**What to produce**
Rewrite the rows between the lines holding "Viewport: 648px width, 283px height." and "I will point(80,318).", inclusive, requests and all, adding 123 to every coordinate in the answers.

**Provided entries**
......
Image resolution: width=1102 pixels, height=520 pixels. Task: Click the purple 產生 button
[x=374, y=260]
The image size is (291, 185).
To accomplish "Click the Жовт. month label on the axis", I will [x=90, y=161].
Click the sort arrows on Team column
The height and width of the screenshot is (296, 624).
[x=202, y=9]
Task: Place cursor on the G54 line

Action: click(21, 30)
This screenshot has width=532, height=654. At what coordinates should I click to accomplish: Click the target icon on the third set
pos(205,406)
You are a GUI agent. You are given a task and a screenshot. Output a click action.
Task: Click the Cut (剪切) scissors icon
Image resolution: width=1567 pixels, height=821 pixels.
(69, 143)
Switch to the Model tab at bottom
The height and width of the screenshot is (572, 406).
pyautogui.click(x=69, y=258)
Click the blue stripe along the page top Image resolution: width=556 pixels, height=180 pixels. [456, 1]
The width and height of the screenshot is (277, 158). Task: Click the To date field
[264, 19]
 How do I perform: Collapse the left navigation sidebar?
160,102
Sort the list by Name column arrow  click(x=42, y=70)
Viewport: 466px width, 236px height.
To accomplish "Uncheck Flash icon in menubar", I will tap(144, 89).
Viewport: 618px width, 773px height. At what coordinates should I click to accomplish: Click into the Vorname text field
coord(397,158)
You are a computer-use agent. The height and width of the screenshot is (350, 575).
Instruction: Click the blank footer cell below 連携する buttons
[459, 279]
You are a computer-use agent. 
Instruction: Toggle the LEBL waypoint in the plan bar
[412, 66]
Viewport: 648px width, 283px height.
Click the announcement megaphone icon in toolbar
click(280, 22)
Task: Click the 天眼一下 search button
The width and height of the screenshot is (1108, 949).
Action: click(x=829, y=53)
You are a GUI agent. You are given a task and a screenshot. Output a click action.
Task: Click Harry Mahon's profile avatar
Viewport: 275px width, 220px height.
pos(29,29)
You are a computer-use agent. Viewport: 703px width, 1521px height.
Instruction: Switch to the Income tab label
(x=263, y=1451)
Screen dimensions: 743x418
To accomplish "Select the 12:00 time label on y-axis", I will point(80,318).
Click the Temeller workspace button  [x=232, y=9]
......
**Reply**
Viewport: 648px width, 283px height.
Click the announcement megaphone icon in toolbar
click(403, 145)
Task: Click the 天眼一下 search button
The width and height of the screenshot is (1108, 949).
Action: click(x=952, y=176)
You are a GUI agent. You are given a task and a screenshot. Output a click action.
Task: Click Harry Mahon's profile avatar
Viewport: 275px width, 220px height.
pos(152,152)
You are a computer-use agent. Viewport: 703px width, 1521px height.
Instruction: Switch to the Income tab label
(x=386, y=1574)
Screen dimensions: 743x418
To accomplish "Select the 12:00 time label on y-axis", I will point(203,441).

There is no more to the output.